» **What you will do**
Return each row below that contains the string "point". Case counts.

» **Record extracts**
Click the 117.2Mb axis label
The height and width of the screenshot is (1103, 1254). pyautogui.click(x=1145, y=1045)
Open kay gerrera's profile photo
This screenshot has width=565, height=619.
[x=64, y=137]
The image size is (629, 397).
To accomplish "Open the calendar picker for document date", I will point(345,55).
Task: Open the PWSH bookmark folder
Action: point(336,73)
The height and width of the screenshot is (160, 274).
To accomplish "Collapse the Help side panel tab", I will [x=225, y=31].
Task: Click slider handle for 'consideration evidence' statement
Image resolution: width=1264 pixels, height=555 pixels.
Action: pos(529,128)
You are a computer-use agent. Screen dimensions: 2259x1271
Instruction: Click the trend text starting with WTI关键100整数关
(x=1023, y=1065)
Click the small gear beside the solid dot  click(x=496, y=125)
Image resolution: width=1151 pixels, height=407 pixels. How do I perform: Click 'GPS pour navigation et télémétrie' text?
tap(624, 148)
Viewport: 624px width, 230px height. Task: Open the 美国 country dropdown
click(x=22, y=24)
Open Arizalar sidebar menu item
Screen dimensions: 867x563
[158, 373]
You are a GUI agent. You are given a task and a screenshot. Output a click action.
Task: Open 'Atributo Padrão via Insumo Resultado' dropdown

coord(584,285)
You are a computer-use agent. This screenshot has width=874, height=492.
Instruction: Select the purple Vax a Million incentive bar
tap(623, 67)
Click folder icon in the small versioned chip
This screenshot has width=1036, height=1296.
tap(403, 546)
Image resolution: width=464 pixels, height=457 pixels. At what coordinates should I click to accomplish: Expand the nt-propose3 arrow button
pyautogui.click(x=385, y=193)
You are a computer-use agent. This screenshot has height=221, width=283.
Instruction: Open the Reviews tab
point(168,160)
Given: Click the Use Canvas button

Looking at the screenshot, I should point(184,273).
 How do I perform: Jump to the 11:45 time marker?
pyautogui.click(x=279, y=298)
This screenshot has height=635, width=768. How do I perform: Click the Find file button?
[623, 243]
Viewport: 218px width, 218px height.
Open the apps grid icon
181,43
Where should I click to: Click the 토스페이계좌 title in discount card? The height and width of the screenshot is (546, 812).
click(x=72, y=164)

» **Final result**
To accomplish "Open the calendar picker for document date", I will point(345,55).
Action: point(336,73)
point(168,160)
Looking at the screenshot, I should point(184,273).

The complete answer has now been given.